The present invention relates to a speech processing apparatus and method, and in particular to a technique for restricting use of generated speech data for purposes other than a particular purpose.
There are proposed telephone answering apparatuses which create a voice response message by utilizing a speech synthesis technique. For example, a speech-synthesis telephone answering apparatus described in Japanese Patent Laid-Open No. 63-124653 employs a method in which a response is made by converting a response message sentence, which has been created by an editor, to speech through speech synthesis. This technique is advantageous in that a user can insert his name in the message while keeping his voice unknown to others.
Similar to speech obtained by reproducing recording, there also exists a model speaker for speech synthesis who utters speech which is to be the base of the speech synthesis. In general, manufacturers make a contract with a model speaker which clarifies the purpose of use. In the above example, the purpose is use as a response message of a telephone answering apparatus. However, it is possible to reproduce a response message of a telephone answering apparatus from a speaker for checking. Therefore, it is conceivable that the synthesized speech reproduced from a speaker is used for other purposes. Accordingly, the manufactures are required to take measures to prevent the speech from being used for other purposes. It goes without saying that similar measures must be taken for the voice response message prepared for a telephone set in advance.

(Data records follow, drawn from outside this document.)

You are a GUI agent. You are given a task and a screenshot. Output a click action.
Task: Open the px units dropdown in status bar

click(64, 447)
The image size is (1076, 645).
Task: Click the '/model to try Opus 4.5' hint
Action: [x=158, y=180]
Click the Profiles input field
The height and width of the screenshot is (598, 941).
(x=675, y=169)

As an example of other conventional techniques related to the present invention, there is a technique described in Japanese Patent Laid-Open No. 02-68773. In this document, there is disclosed an audio signal reproduction apparatus which generates noise consisting of high-frequency band components among non-audio-frequency bands and adds the noise on an analog audio signal of an audio-frequency band for the purpose of improving sound quality. In this document, however, there is no description nor suggestion at all about generating noise consisting of audio-frequency band components and adding the noise on a speech to prevent a voice response message from being used for purposes other than an intended purpose.
The speech-synthesis telephone answering apparatus in Japanese Patent Laid-Open No. 63-124653 has a lot of merits to be enjoyed by users. However, it has a problem that, though the main purpose is use as a response message of a telephone, use for purposes other than an intended purpose is easily possible because any message can be created.

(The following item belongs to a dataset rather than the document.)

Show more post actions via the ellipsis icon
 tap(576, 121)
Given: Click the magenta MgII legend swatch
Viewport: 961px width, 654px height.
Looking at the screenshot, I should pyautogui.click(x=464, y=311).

In view of the above problems in the conventional art, the present invention has an object to prevent generated speech data from being used for purposes other than a particular purpose.
In one aspect of the present invention, a speech processing apparatus having communication means, includes acquisition means for acquiring speech data, addition means for adding predetermined audio data within audio-frequency band excluding predetermined frequency band, to the speech data acquired by the acquisition means, and band limiting means for limiting the speech data to which the predetermined audio data has been added by the addition means, to the predetermined frequency band, wherein the communication means sends the speech data which has been limited to the predetermined frequency band by the band limiting means.
The above and other objects and features of the present invention will appear more fully hereinafter from a consideration of the following description taken in connection with the accompanying drawing wherein one example is illustrated by way of example.
The accompanying drawings, which are incorporated in and constitute a part of the specification, illustrate embodiments of the invention, and together with the description, serve to explain the principles of the invention.
Preferred embodiment(s) of the present invention will be described in detail in accordance with the accompanying drawings. The present invention is not limited by the disclosure of the embodiments and all combinations of the features described in the embodiments are not always indispensable to solving means of the present invention.
In
For a telephone answering apparatus, it is necessary to take measures for preventing the speech output function of the telephone answering apparatus from being used for purposes other than the purpose of outputting a response message, as described above. In this case, the response message is a message transmitted to a call originator via a telephone line (the public line network 111). Therefore, if it is output not via a telephone line,.the use can be determined to be for a purpose other than the originally intended purpose. Accordingly, in this embodiment, noise as a particular sound signal within audio-frequency bands excluding telephone-frequency bands is added on the speech signal of a response message. The “noise” stated here may be a single frequency tone or a tone including multiple frequency components only if it is within the audio-frequency bands excluding the telephone-frequency bands. When a response message with such noise added is transmitted via a telephone line, the noise is not heard. However, when a telephone line is not used (that is, when the use is considered to be for a purpose other than the originally intended purpose), the noise is heard. Thereby, use for purposes other than the originally intended purpose can be prevented.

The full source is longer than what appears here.